Положения ст. 1234 ФГК подкреплялись нормами ст. 1302 и 1303 ФГК, более подробно определяющими правовые последствия гибели, изъятия из гражданского оборота или утраты имущества, являющегося предметом обязательства, и аналогичными нормами ст. 1193-1195 ФГК - применительно к альтернативным обязательствам.
В соответствии со ст. 1302 ФГК, если индивидуально-определенная вещь, которая была предметом обязательства, погибнет (физическая невозможность исполнения), или будет изъята из оборота (юридическая невозможность), или потеряется так, что будет совершенно неизвестно о ее существовании (обстоятельство, приравненное к гибели вещи), обязательство прекращается, если вещь погибла или была потеряна без вины должника и до того, как он допустил просрочку. Если же должник допустил просрочку, но не несет ответственность за случайное событие, приведшее к гибели или утрате предмета обязательства, то последнее прекращается в том случае, когда вещь одинаково погибла бы и у кредитора, если бы была передана последнему. Бремя доказывания наступления такого случайного события лежит на должнике. При этом каким бы образом ни погибла или ни была утрачена украденная вещь, ее гибель или утрата не освобождает того, кто ее похитил, от возмещения ее стоимости. Согласно ст. 1303 ФГК, если вещь погибла, была изъята из оборота или потеряна без вины должника, то он обязан, если у него имеются какие-либо права, относящиеся к этой вещи, уступить их своему кредитору. Относительно последнего правила М. Планиоль отмечал, что оно, заимствованное Р.-Ж. Потье из римского частного права, где право собственности на имущество не переходило в момент заключения договора, оказалось чуждым для французского гражданского права, основанного на противоположной системе перехода права собственности: «В действующем французском праве собственность переходит в силу самого закона вследствие одного соглашения, а потому право на иск. принадлежит покупщику, сделавшемуся собственником вещи; таким образом, у должника не осталось ничего для уступки» [8. C. 191]. Аналогичного мнения придерживался и Л. Жюллио де ла Морандьер [9. C. 580].
Следует отметить, что все изложенные правила были заимствованы французским законодателем из римского частного права. Во-первых, известное римское правило «род не гибнет» (genus non perit) находило отражение в ст. 1302 ФГК, где прямо говорилось о гибели, изъятии из оборота или потере исключительно индивидуально-определенной вещи.
Во-вторых, не были оригинальными и вышеприведенные правила распределения риска случайной гибели предмета обязательства.

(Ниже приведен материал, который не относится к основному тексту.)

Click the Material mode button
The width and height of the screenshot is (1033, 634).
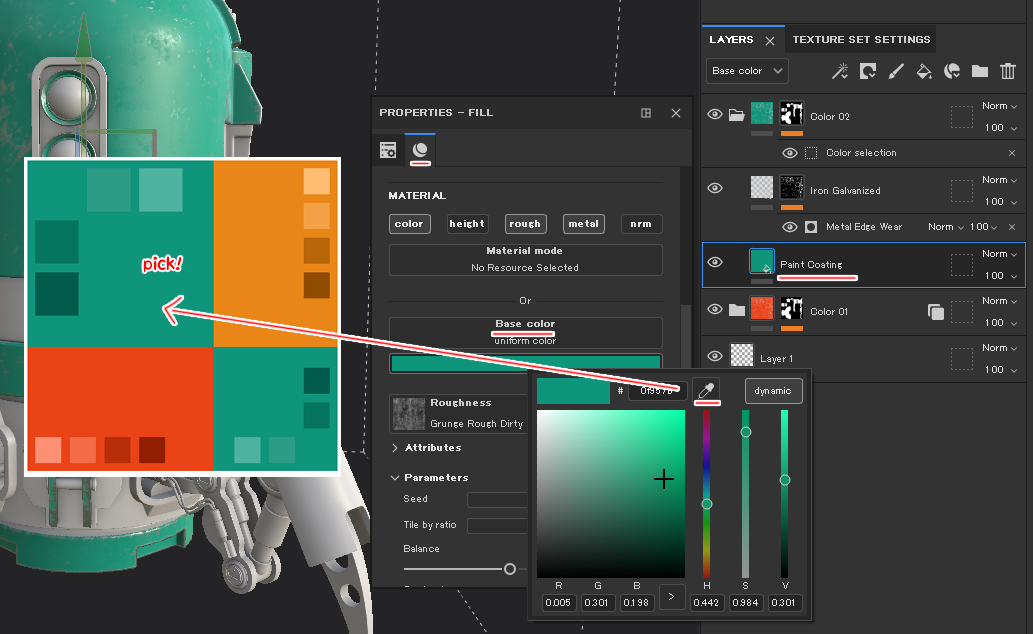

Он переходил на должника в случае допущения им просрочки исполнения (вор несет такой риск в любом случае по принципу odium furum). При этом ФГК предусматривал исключение: даже при просрочке должник не нес риск случайной гибели предмета обязательства, если предмет, будучи переданным
кредитору, все равно бы погиб или был утерян. Комментируя данное исключение, М. Планиоль отмечал, что «кредитор даже и в этом случае может иногда добиться удовлетворения от должника, находящегося в просрочке: а именно, он будет вправе требовать удовлетворения, если докажет, что перепродал бы вещь до гибели ее, и что вследствие этого потерю вещи понесло бы третье лицо - покупщик» [8. C. 190].
В-третьих, из ст. 1302 ФГК следовало, что прекращение обязательства наступало вследствие не только гибели его предмета или его изъятия из гражданского оборота, но и его потери: несмотря на то, что в последнем случае соответствующее имущество все-таки может быть передано во исполнение обязательства лицом, у которого оно фактически находится, законодатель квалифицировал эти обстоятельства в качестве объективной невозможности исполнения. Такой подход представляется вполне обоснованным, ведь новый владелец предмета обязательства может и не знать, кому оно принадлежало и кому должно быть передано; кроме того, пропавшее имущество может и не находиться у какого-либо третьего лица.
Наконец, ст. 1302 ФГК содержала распространенную в европейских гражданских кодификациях формулировку, также происходящую из римского права, согласно которой прекращение обязательства связывается лишь с невозможностью его исполнения вследствие обстоятельств, за возникновение которых должник не отвечает. Аналогичное правило было закреплено, например, в абз. 1 § 275 ГГУ до его реформы 2002 г.
Согласно данному правилу, только случайная невозможность исполнения влечет прекращение обязательства, иная же невозможность приводит к изменению обязательственного отношения: обязательство хотя и не может быть более исполнено в натуре (и, следовательно, требование кредитора об этом исключается), тем не менее не прекращается, а в соответствии с теорией трансформации, базирующейся на римском принципе perpetuatio obligationis (лат. «продолжение обязательства») [10. C. 88, 135], преобразуется в обязанность по возмещению причиненных неисполнением обязательства убытков.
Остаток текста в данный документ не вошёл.